Query Access
If the user has access to a reference to some data — and the correct decryption key — they have the ability to read the data. This is correct-by-construction: there mere fact of having this tuple confers read access. In the case of unencrypted data, you may think of the decryption key as being the identity function.
- 1.Reference (e.g. CID, URL)
- 2.Decryption key (e.g. AES256-GCM, ChaCha20-Poly1305)
The Web Native File System (AKA ”WNFS” — found in its own section of this whitepaper) is built on top of this style of read access, by using a technique known as “cryptrees“.

In the private section, each directory contains pointers and keys for all of its children. As such, granting access to a directory also grants access to all of its children. This is granted “merely” by the parent relation. This works recursively. So in the image below, someone with access to the key that gives access to the root of the orange area can access the red area, but not vice-versa.

Granting another user, machine, app, or browser tab read access to some resource (e.g. WNFS) is as simple as handing them a copy of the key and a pointer to the relevant data.

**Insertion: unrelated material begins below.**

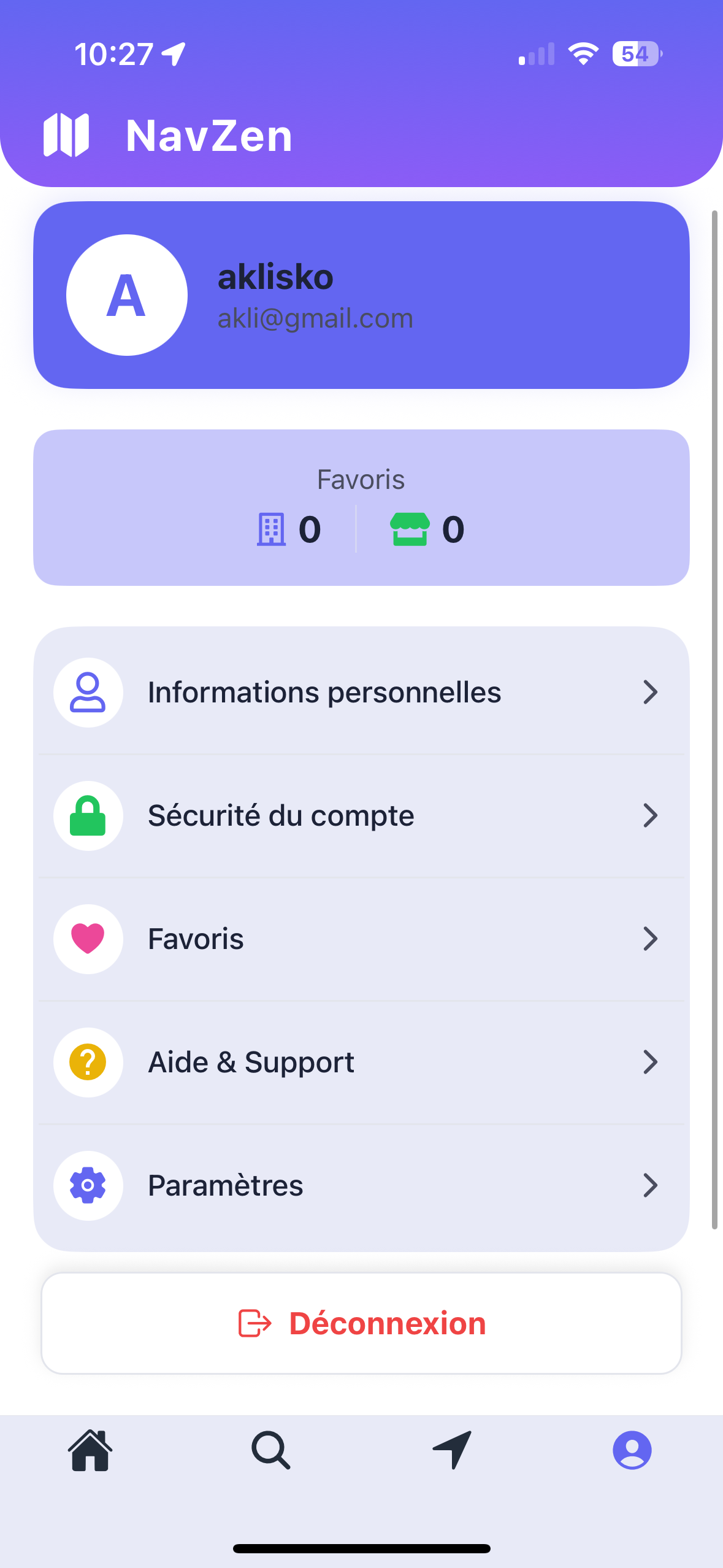
Task: Open the Favoris menu row
Action: [x=361, y=939]
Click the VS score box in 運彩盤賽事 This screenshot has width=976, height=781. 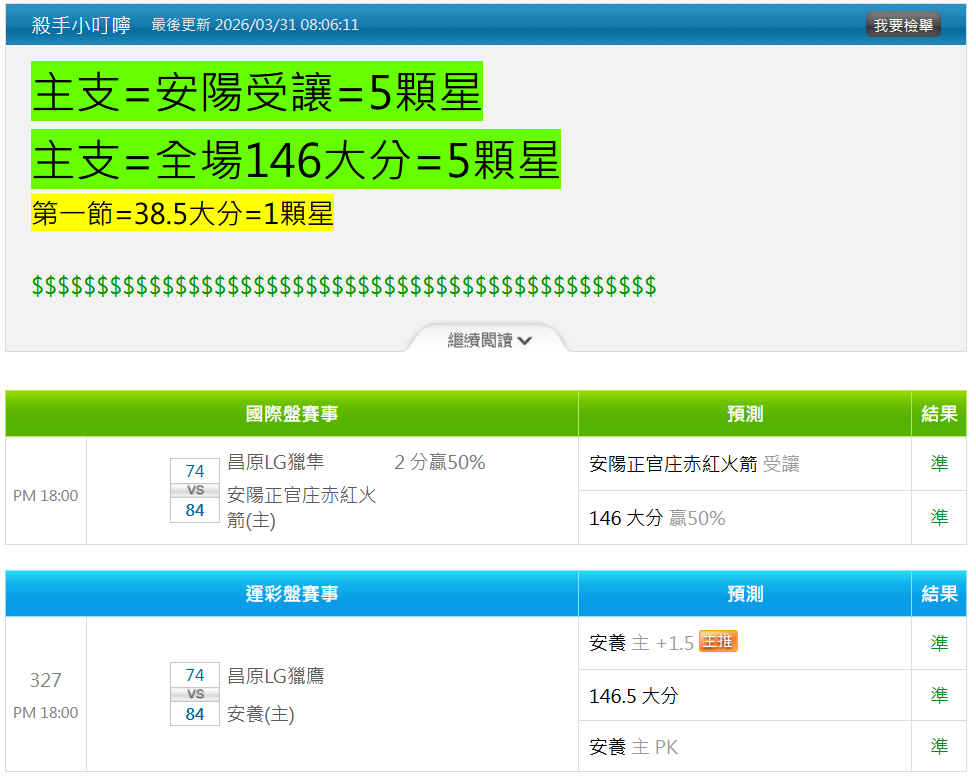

This is self-contained information, and transport agnostic — any secure channel works. In Fission’s system, this is generally handled directly in WNFS via the
shared_by_me
and shared_by_others
segments. We also transfer data via a bootstrapped secure channel on top of a WebRTC-based pubsub, and even directly in query parameters.Note that anyone with read access can also grant the same access to others without alerting the owner. Revocation exists in the current spec (next section), but methods for more granular access control exist, though they have tradeoffs in availability, time, storage, or all three. We believe that in practice this is not required for the 98% use case, and that key rotation is sufficient. Different protocols can be implemented on top of this layer if needed.
Revocation is possible by either changing the address of the data (e.g. by adding a nonce), by changing the encryption key, or ideally both. This is largely a moot distinction, since encrypting data with a new key changes the protocol-level data (the encrypted blocks), and thus the address.
If another user has a copy of the data being revoked, either by having it on their local disk or with a hard link to the same CID, they will have continued access to this data. This is the same as having downloaded a copy of the data previously — we can’t reach into someone else’s computer and delete files.
Note that removal of access via rotation is a very wide action. Subdeleation of read access of that data when not in a child relationship needs to be re-granted. Once a new key is used for the data, authorized users need to be granted the new key.
The Web Native File System handles this via the
shared_by_me
and shared_by_others
segments. If there’s a ”cache miss” in your shared_by_others
, you may check the target file system’s shared_by_me
segment, and look up the new key.This extends to other resources as well. WNFS happens to be an effective data-layer substrate for key exchange broadly.